I’ve been a fan of Netflix documentaries for some time now because it carries the right balance of factual and entertainment value. However, I must say that Killer Inside: The Mind of Aaron Hernandez was a complete and utter dud. I was sorely disappointed by the streaming platform’s attempt to cash in on a controversial case without actually answering the questions that the public wanted out of it in the first place.
Synopsis: New England Patriots tight end Aaron Hernandez seemed to have everything going for him — a thriving career, a young family, millions of dollars and the lifestyle that went with it. Once he got involved in the death of semi pro football player Odin Lloyd, his legacy came crashing down like a house of cards.
I actually felt bad after watching Killer Inside: The Mind of Aaron Hernandez.
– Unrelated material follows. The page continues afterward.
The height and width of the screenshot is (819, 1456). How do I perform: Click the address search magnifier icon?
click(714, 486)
The title suggested that viewers would reveal something crucial about the football star’s psyche that pushed him to commit a murder but what was presented was a hodgepodge of speculations from sources who all wanted to a piece of his fame.
In crafting a credible documentary, I would think that it should be obvious that all angles of the case should be analyzed. In this case, different people who had direct contact or personal relationships with Aaron Hernadez should have been on the top of the list of interviewees. None of this materialized in the documentary.
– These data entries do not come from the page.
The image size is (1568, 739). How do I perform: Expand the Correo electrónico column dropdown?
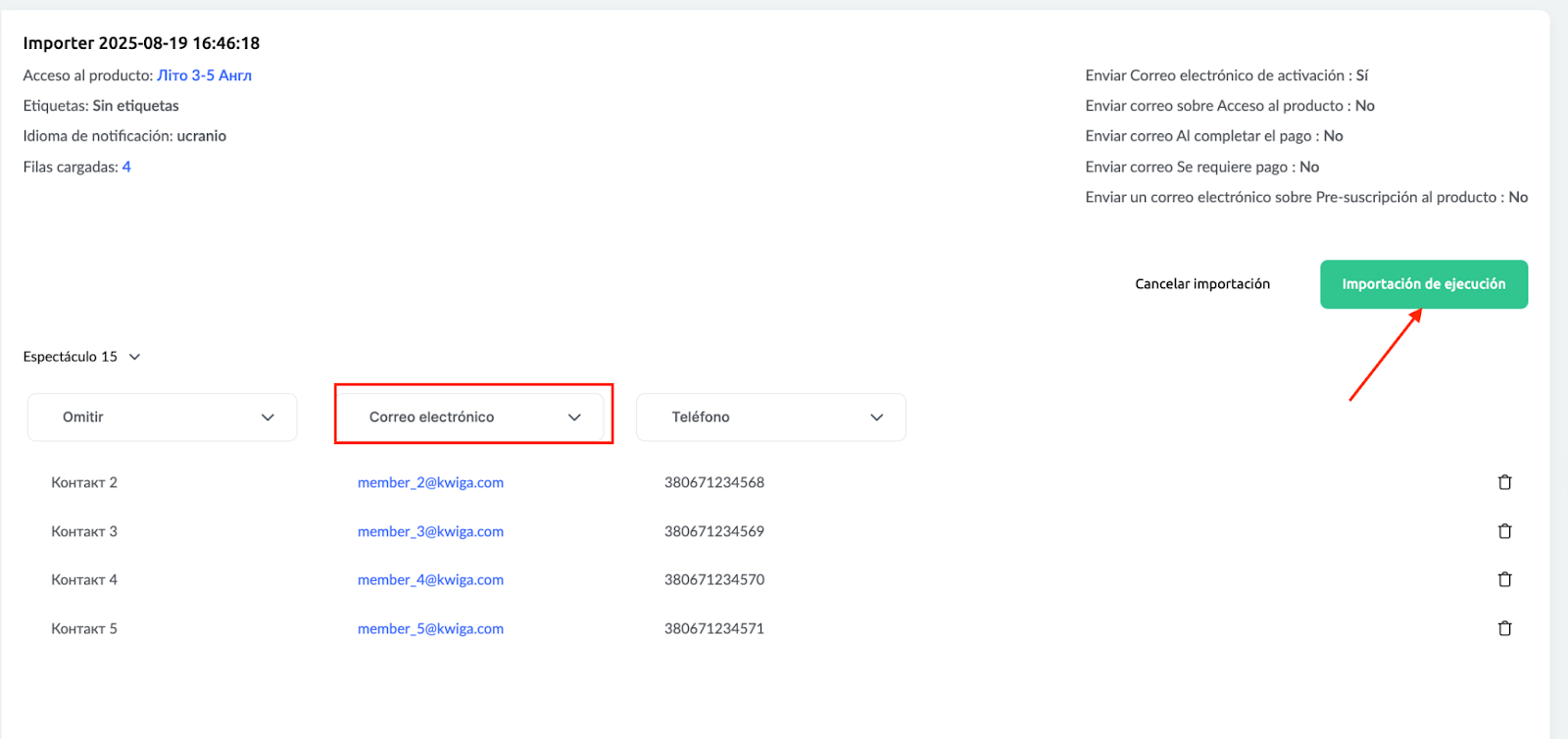[x=474, y=418]
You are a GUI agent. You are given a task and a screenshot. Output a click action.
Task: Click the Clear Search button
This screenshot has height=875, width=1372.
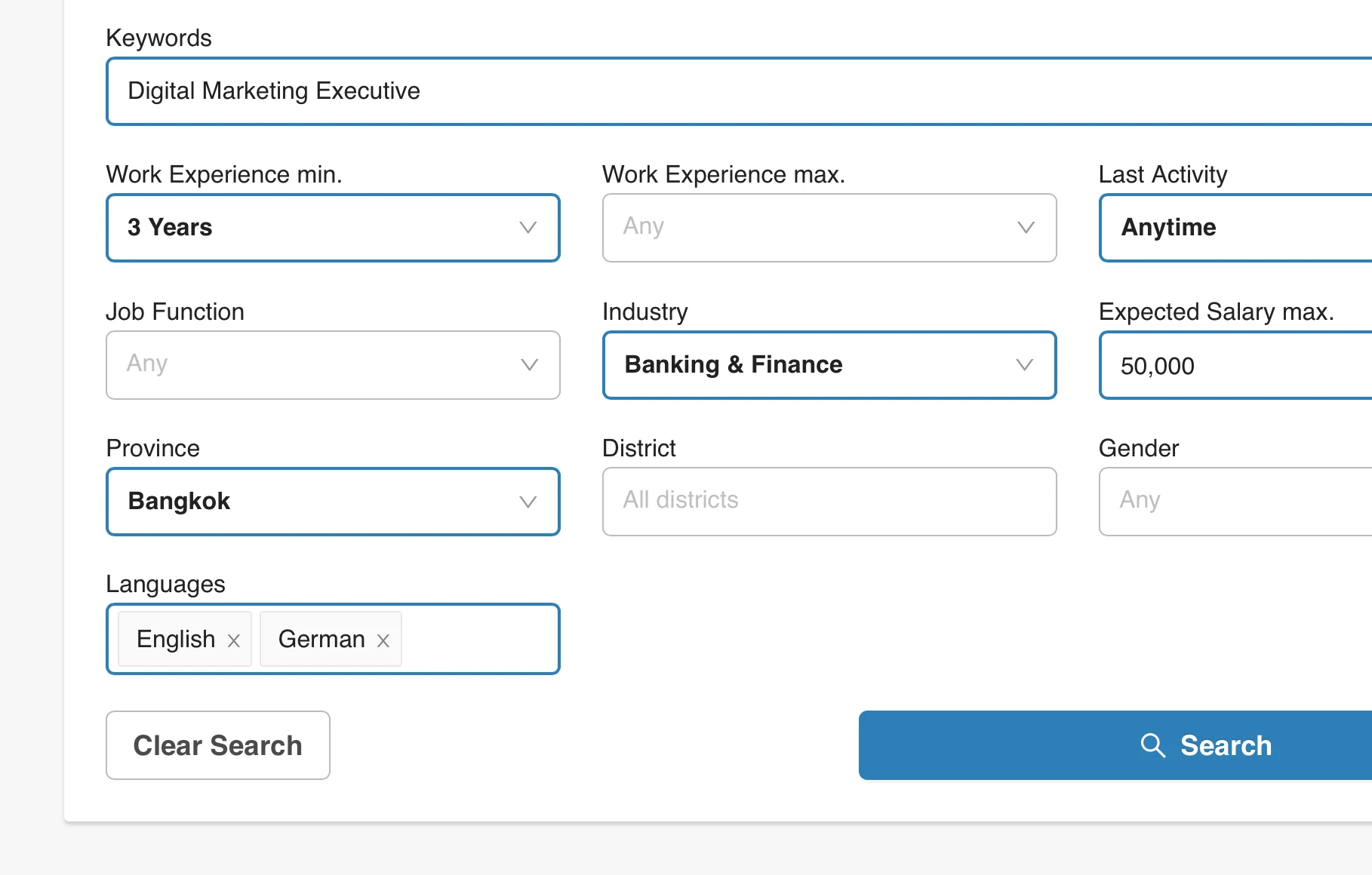[217, 745]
Instead, it was a like a parade of tabloid personalities who wanted to expose sordid details of his sexuality, former high school teammates and “childhood friends” who still claimed to be close to him when he became famous. The manner in which these information were revealed were also open to question. How were these guys chosen to be interviewed and what credibility did they hold?
There were no interviews with coaches or teammates from Florida or the Patriots who could have shed light on his professional behavior. Perhaps, these major organizations were afraid that their images would be tainted by his murder trial, but no one from these organizations agreed to an interview to represent professional football.
There were no interviews from Aaron’s immediate family members to provide insight on his personal relationships. Instead, the documentary offered recorded clips from Aaron’s phone calls with his family and friends to lend a sense of credibility from this first hand information.
The documentary did not really do a good job of presenting the trial as well. Too confused it was in the focus of the documentary. Should it go the gay route, should it go the killer route? Did he actually pull the trigger or did he order the hit? Why was Odin murdered? All of these were vaguely answered.
I actually felt bad for Aaron’s daughter because the way this documentary was presented was an injustice to her father. I am not saying that I condone the act of murder but the way that the documentary was laid out seemed to feed on controversy rather than clear up the facts about the murder case and the life of Aaron Hernandez. It begged the question as to whether he would have been proven innocent if a lawyer like Jose Baez actually represented him in his first trial.
Killer Inside: The Mind of Aaron Hernandez was much like his first trial, incompetently handled and a mess altogether. If the purpose of the series was to cement his guilt for all enternity, they failed miserably because it actually raised more questions than answers. If they were gunning for more gay players to come out of the closet, they also failed epically because it just showed how homophobic people are are about gay football players.
The documentary did achieve success in one point though, in showing just how much major sports organizations don’t really care about players except for the stats they pull in (Aaron asked to be traded to stay away from a bad crowd but he was hidden away in an apartment instead of traded). Organizations are also quick to sever ties with players who threaten their image. It was really sad and disappointing. Even the compassionate heart of Tim Tebow was no match for the decree of the man who signed his paychecks.
I don’t think this was actually what the series was gunning for, not all all. Overall it was a fail.